[Stored items]
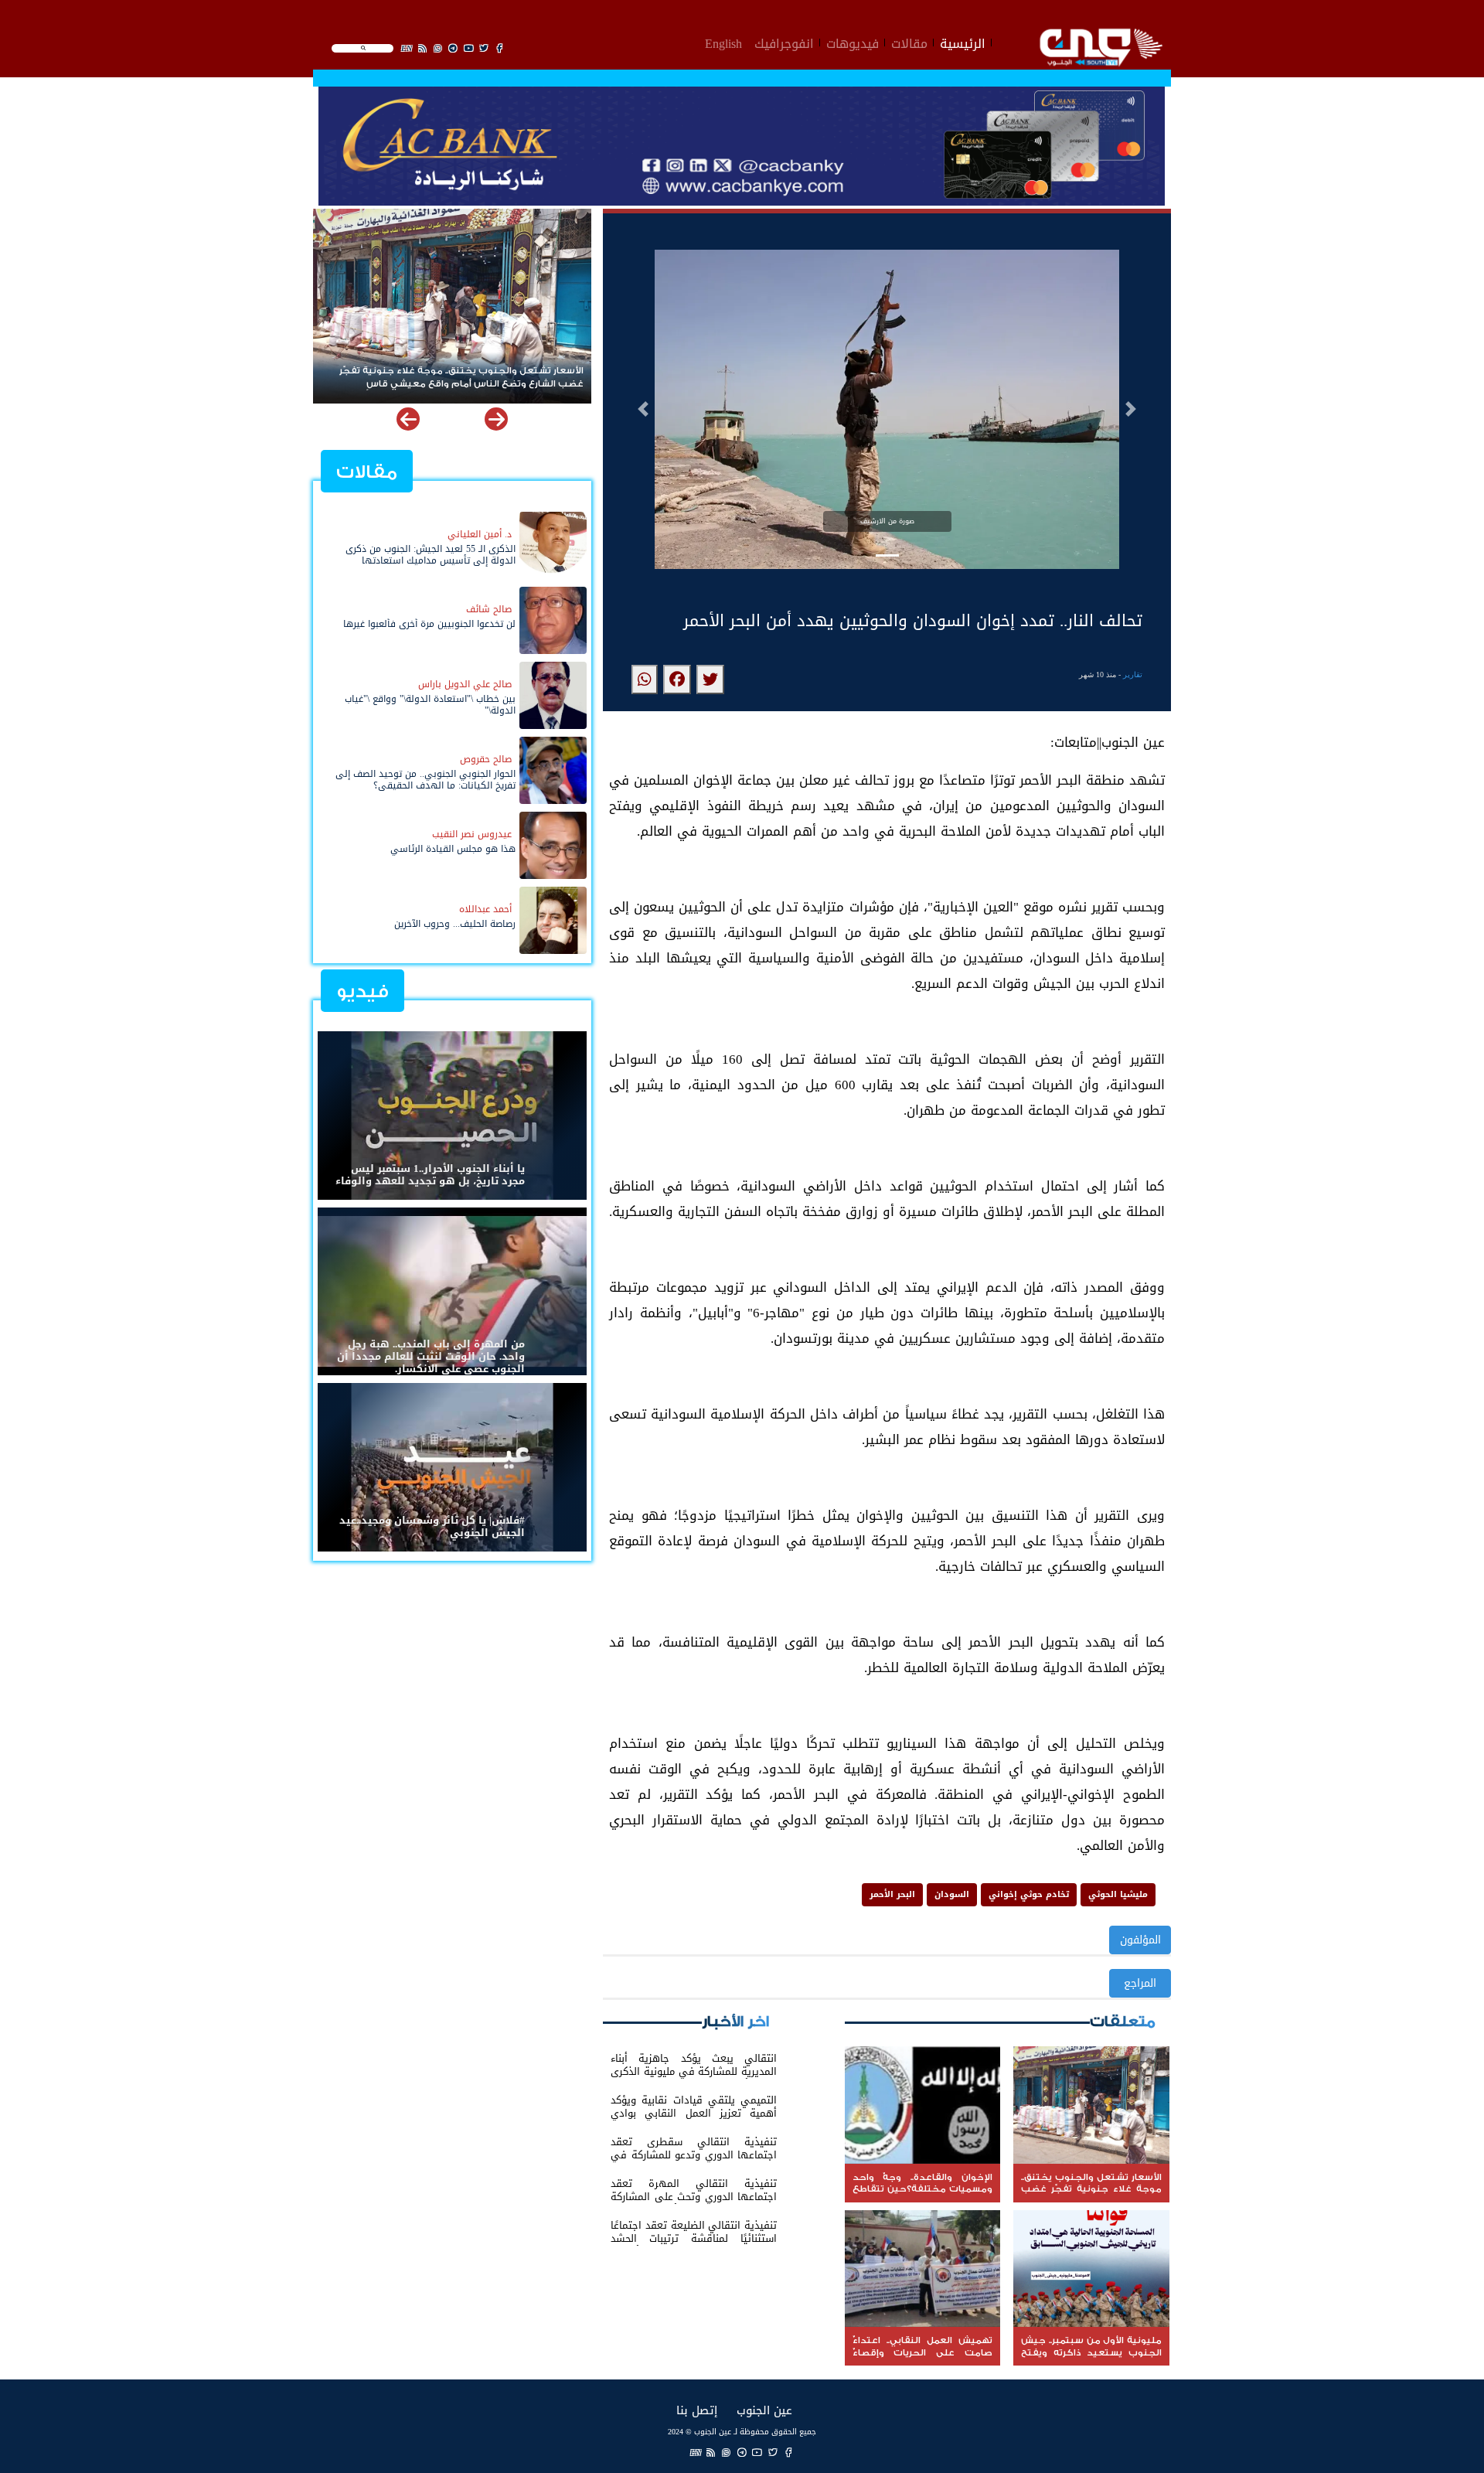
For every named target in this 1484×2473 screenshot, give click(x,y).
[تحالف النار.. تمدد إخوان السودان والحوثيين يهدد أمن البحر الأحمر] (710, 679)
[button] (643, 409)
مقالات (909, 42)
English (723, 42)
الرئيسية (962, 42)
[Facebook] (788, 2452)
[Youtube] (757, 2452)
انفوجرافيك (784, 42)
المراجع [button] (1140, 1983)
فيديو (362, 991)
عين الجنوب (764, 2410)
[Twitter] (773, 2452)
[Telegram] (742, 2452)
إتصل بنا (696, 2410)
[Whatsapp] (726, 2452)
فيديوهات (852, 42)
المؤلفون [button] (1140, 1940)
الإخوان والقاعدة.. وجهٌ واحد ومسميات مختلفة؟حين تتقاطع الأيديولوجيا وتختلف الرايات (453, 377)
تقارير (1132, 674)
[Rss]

BRIEF => Write out the records above exactly as they stand, leaving out every picture.

TASK RESPONSE =>
For every named target in this 1484×2473 screenshot, give click(x,y).
[تحالف النار.. تمدد إخوان السودان والحوثيين يهدد أمن البحر الأحمر] (710, 679)
[button] (643, 409)
مقالات (909, 42)
English (723, 42)
الرئيسية (962, 42)
[Facebook] (788, 2452)
[Youtube] (757, 2452)
انفوجرافيك (784, 42)
المراجع [button] (1140, 1983)
فيديو (362, 991)
عين الجنوب (764, 2410)
[Twitter] (773, 2452)
[Telegram] (742, 2452)
إتصل بنا (696, 2410)
[Whatsapp] (726, 2452)
فيديوهات (852, 42)
المؤلفون [button] (1140, 1940)
الإخوان والقاعدة.. وجهٌ واحد ومسميات مختلفة؟حين تتقاطع الأيديولوجيا وتختلف الرايات (453, 377)
تقارير (1132, 674)
[Rss]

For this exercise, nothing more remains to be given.